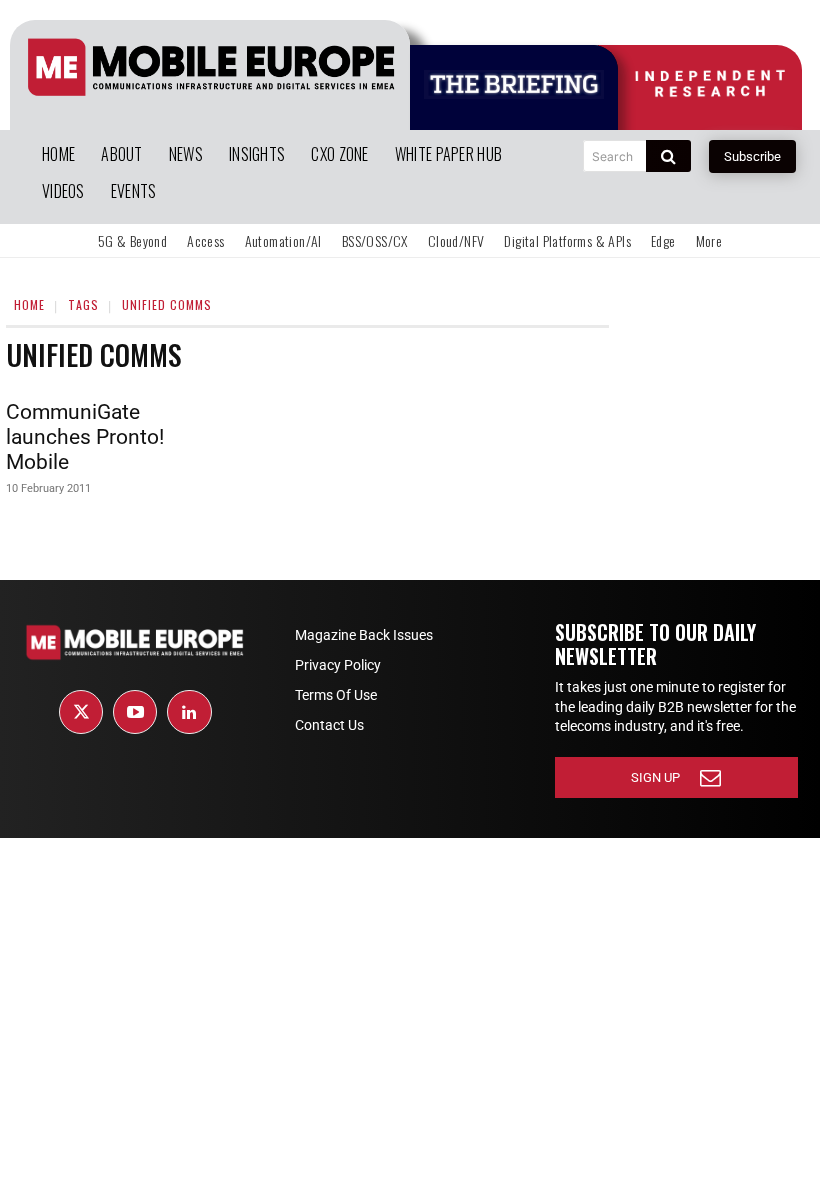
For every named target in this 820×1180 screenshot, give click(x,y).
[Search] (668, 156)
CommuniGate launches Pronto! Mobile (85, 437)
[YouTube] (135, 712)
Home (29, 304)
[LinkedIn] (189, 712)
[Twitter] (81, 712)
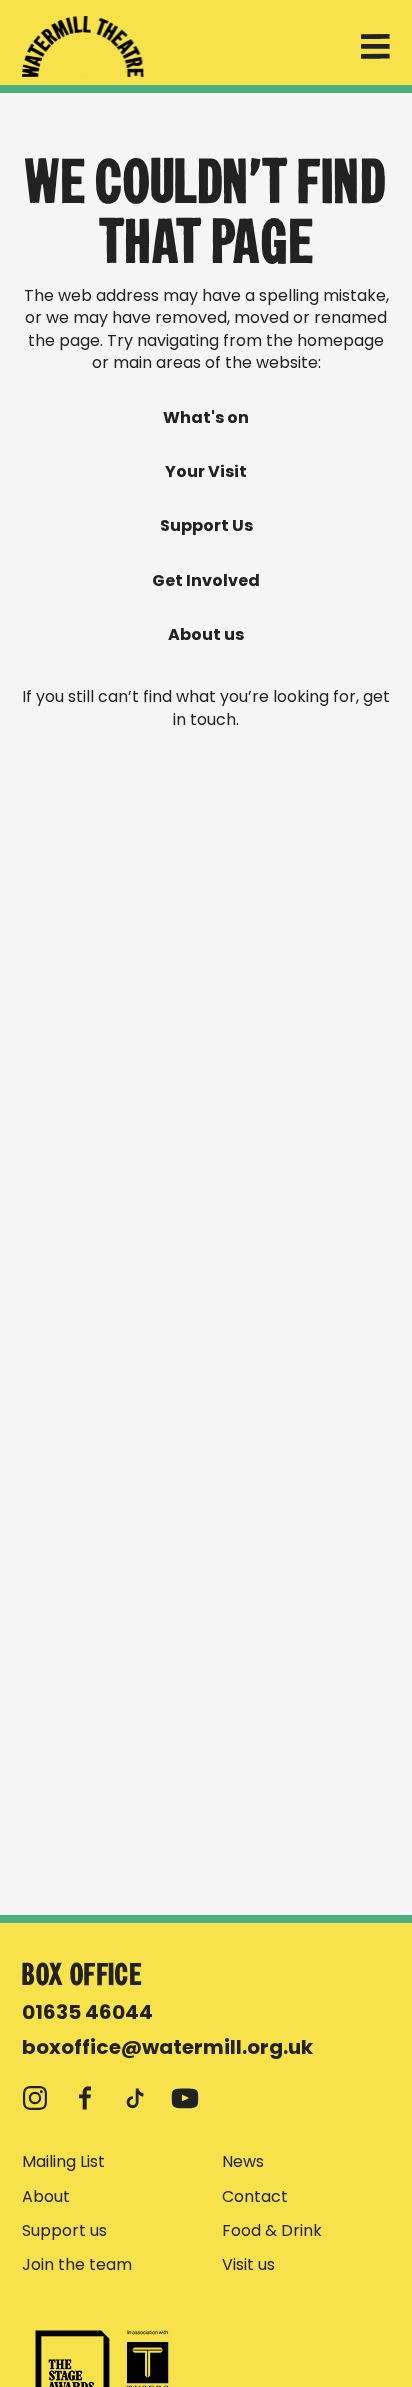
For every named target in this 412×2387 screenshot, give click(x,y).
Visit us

=== Activity ===
Look over the records above and copy each line that includes the string "this".

=== Answer below ===
For every named target in this 820×1180 screenshot, give click(x,y).
For every named target in this 412×2387 screenshot, give click(x,y).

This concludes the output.